DIRECTIONS. Whenever the word "will" appears in a line of the listing, copy that line.

DATA TO PROCESS.

- Opening Delimiter -

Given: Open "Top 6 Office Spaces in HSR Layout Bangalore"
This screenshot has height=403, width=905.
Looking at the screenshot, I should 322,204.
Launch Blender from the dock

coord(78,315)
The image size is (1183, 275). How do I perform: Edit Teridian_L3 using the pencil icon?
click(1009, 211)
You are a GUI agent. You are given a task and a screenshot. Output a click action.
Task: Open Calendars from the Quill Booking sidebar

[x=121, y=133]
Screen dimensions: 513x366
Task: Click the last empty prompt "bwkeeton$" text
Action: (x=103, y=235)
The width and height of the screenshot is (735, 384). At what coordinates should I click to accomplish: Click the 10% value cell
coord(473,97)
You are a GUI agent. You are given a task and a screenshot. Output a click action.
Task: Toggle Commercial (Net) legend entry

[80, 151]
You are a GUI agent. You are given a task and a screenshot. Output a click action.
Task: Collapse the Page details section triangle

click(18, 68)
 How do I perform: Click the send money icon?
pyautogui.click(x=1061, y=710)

- Closing Delimiter -
- Opening Delimiter -

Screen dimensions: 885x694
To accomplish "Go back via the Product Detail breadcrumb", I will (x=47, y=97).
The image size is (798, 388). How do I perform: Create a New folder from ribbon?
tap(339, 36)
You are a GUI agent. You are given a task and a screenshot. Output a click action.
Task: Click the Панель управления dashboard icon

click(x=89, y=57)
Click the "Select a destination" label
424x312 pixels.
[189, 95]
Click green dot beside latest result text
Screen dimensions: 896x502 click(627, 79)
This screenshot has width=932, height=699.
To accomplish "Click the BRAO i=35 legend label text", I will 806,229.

- Closing Delimiter -

ANSWER BELOW.
To accomplish "Go back via the Product Detail breadcrumb", I will (x=47, y=97).
To accomplish "Click the BRAO i=35 legend label text", I will 806,229.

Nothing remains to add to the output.